Und an dieser Stelle fallen mir die "Schuluniformen" in vielen Ländern ein. Auch wenn ich selbst grundsätzlich gegen jede "Gleichmacherei" bin, so bin ich mittlerweile zu der Erkenntnis gekommen, dass gerade "Schuluniformen" auch ihr Gutes haben können. Denn: Wenn ALLE Schüler gleich angezogen sind, kommt es zumindest schon mal, was die Kleidung betrifft, nicht mehr zu Neid und Häme. Dann ist es nämlich egal, ob der eine oder andere "Lacoste", "Ralph Lauren", "Napapirji", "Prada", etc. oder "Aldi", "Lidl", "Seeman" und "Kik" trägt.
Letztendlich ist es als Individuum innerhalb einer Gesellschaft und Gemeinschaft oder auch einer Schulklasse immer schwierig - vor allem dann, wenn man zu den "Wenigen" gehört...
Sind 70% eher klug und die anderen 30 % eher dumm, so sind die Klugen die Überlegenen.
Sind 70% eher dumm und die anderen 30% eher klug, so sind die Dummen die Überlegenen.
Sind 70% eher dünn und die anderen 30% eher dick, so sind die Dünnen die Überlegenen.
Sind 70% eher dick und die anderen 30% eher dünn, so sind die Dicken die Überlegenen.
Sind 70% eher reich und die anderen 30% eher arm, so sind die Reichen die Überlegenen.
Sind 70% eher arm und die anderen 30% eher reich, so sind die Armen die Überlegenen.
Und so weiter und so fort... Vordergründig und "erst einmal". Ganz so einfach ist es jedoch nicht, auch wenn es scheinbar so aussieht, als würde immer nur "die Menge" gewinnen - auch wenn es seit Jahrtausenden so ist, dass derjenige, der aus der Masse heraussticht entweder gehasst oder verehrt wurde. Jedenfalls wurden solche individuellen Menschen immer schon sehr, sehr skeptisch von der Restgesellschaft betrachtet.
(An der Börse ist es ja ähnlich: Am Ende gewinnt auch nicht gerade die Masse ;-))
Denn, wenn es so einfach wäre, wäre es doch theoretisch kein Problem, dass Milliarden von Hungernden und Ausgenutzten weltweit sich gegen ihre wenigen Herrscher auflehnen könnten und diese stürzen könnten.

⁂

Aufgabe A
Führe die Datensätze im Abschnitt von der Zeile mit „[button] (119, 73)“ bis einschließlich der Zeile mit „Cookies policy (25, 903)“ als nummerierte Liste ohne Leerzeilen auf. Die Bildzeilen gehören nicht in die Antwort.

Datensätze zur Lage von Bildschirmelementen:
⁂

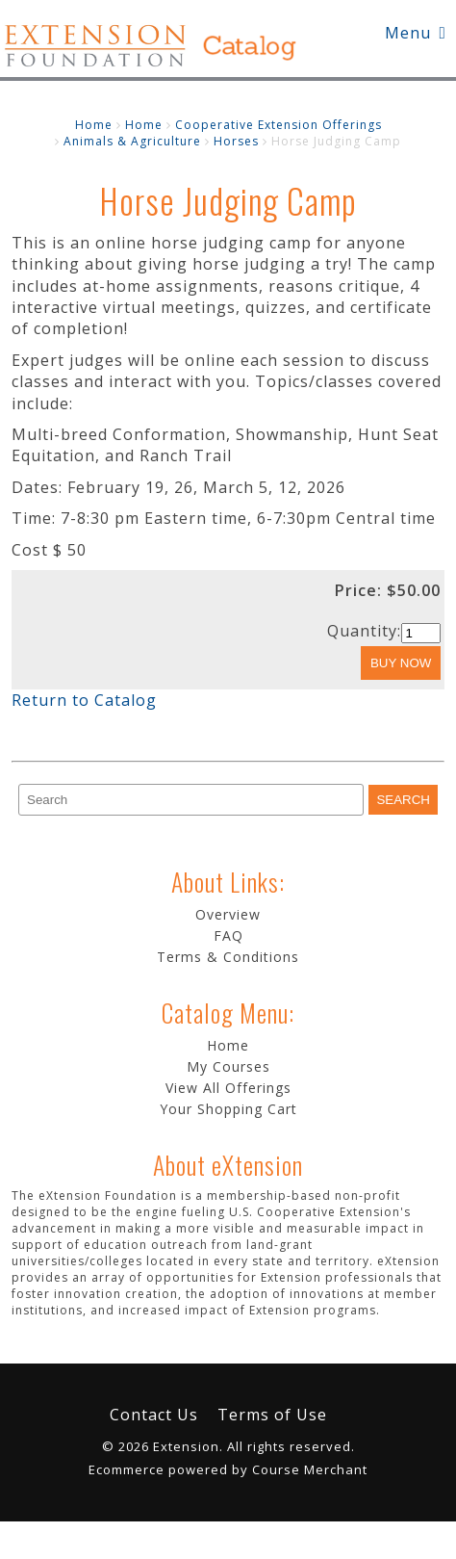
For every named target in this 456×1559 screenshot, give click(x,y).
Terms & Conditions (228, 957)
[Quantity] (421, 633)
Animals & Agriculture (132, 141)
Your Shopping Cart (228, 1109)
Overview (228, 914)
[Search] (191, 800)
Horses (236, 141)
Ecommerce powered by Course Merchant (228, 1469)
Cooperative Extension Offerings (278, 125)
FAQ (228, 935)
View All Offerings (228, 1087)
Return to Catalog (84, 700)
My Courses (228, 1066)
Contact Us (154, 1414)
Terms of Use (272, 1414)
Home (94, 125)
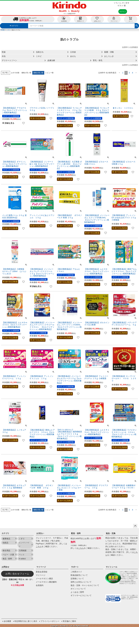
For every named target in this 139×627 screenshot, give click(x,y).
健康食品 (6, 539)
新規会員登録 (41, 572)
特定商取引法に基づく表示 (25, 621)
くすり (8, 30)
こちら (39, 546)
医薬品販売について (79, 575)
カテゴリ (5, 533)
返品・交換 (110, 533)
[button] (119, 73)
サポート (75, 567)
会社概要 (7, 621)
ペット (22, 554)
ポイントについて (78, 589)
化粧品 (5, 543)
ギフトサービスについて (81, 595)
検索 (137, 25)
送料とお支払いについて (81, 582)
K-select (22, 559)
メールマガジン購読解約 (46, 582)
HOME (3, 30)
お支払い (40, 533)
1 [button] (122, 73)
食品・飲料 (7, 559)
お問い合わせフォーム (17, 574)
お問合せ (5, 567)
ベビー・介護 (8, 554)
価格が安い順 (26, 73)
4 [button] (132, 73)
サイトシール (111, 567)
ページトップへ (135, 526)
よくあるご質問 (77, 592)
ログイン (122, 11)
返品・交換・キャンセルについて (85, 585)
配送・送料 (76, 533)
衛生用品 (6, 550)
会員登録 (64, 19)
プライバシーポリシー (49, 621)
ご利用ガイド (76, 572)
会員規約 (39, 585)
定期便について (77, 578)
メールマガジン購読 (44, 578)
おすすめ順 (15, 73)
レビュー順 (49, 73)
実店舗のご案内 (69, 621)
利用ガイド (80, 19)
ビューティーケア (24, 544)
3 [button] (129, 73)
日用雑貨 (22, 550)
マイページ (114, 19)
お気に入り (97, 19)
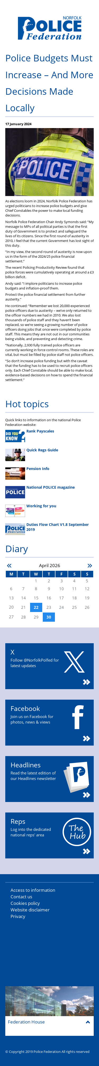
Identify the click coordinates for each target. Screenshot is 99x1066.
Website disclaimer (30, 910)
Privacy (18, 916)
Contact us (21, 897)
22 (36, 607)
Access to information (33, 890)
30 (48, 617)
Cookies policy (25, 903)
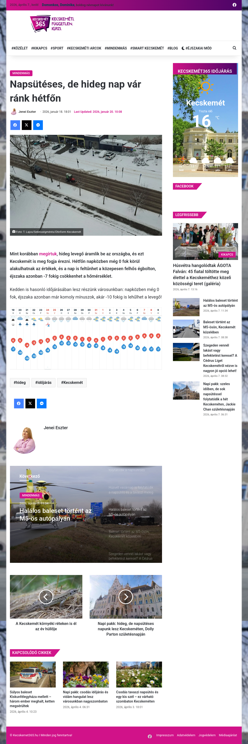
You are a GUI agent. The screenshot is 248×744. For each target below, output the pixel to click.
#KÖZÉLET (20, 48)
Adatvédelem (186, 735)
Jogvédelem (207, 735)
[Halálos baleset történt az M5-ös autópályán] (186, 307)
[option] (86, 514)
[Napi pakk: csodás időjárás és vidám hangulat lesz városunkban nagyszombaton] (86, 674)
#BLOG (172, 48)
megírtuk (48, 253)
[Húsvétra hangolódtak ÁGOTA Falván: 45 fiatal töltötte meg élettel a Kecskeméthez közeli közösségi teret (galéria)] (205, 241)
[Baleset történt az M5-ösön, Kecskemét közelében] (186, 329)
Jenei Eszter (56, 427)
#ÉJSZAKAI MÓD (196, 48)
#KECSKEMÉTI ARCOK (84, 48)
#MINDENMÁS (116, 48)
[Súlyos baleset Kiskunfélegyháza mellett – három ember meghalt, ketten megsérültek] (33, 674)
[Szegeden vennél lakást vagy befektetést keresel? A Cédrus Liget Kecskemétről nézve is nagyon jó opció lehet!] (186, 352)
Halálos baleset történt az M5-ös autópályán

⁂

Aufgabe B
Gib aus dem Text über Mehrheiten und Minderheiten den Abschnitt von „Sind 70% eher dumm“ bis einschließlich „Dicken die Überlegenen.“ wieder und ersetze dabei „Überlegenen“ durch „Stärkeren“.

Endgültige Antwort A
1. [button] (119, 73)
2. サポート (75, 567)
3. 会社概要 (7, 621)
4. ペット (22, 554)
5. ポイントについて (78, 589)
6. 化粧品 (5, 543)
7. ギフトサービスについて (81, 595)
8. 検索 (137, 25)
9. 送料とお支払いについて (81, 582)
10. K-select (22, 559)
11. メールマガジン購読解約 (46, 582)
12. HOME (3, 30)
13. お支払い (40, 533)
14. 1 [button] (122, 73)
15. 食品・飲料 (7, 559)
16. お問い合わせフォーム (17, 574)
17. お問合せ (5, 567)
18. ベビー・介護 (8, 554)
19. 価格が安い順 (26, 73)
20. 4 [button] (132, 73)
21. サイトシール (111, 567)
22. ページトップへ (135, 526)
23. よくあるご質問 (77, 592)
24. ログイン (122, 11)
25. 返品・交換・キャンセルについて (85, 585)
26. 配送・送料 (76, 533)
27. 衛生用品 (6, 550)
28. 会員登録 (64, 19)
29. プライバシーポリシー (49, 621)
30. ご利用ガイド (76, 572)
31. 会員規約 (39, 585)
32. 定期便について (77, 578)
33. メールマガジン購読 (44, 578)
34. おすすめ順 (15, 73)
35. レビュー順 (49, 73)
36. 実店舗のご案内 (69, 621)
37. 利用ガイド (80, 19)
38. ビューティーケア (24, 544)
39. 3 [button] (129, 73)
40. 日用雑貨 (22, 550)
41. マイページ (114, 19)
42. お気に入り (97, 19)
43. Identify the click coordinates for each target. Screenshot is 99x1066.
44. Website disclaimer (30, 910)
45. Privacy (18, 916)
46. Contact us (21, 897)
47. 22 (36, 607)
48. Access to information (33, 890)
49. 30 (48, 617)
50. Cookies policy (25, 903)

Endgültige Antwort B
Sind 70% eher dumm und die anderen 30% eher klug, so sind die Dummen die Stärkeren.
Sind 70% eher dünn und die anderen 30% eher dick, so sind die Dünnen die Stärkeren.
Sind 70% eher dick und die anderen 30% eher dünn, so sind die Dicken die Stärkeren.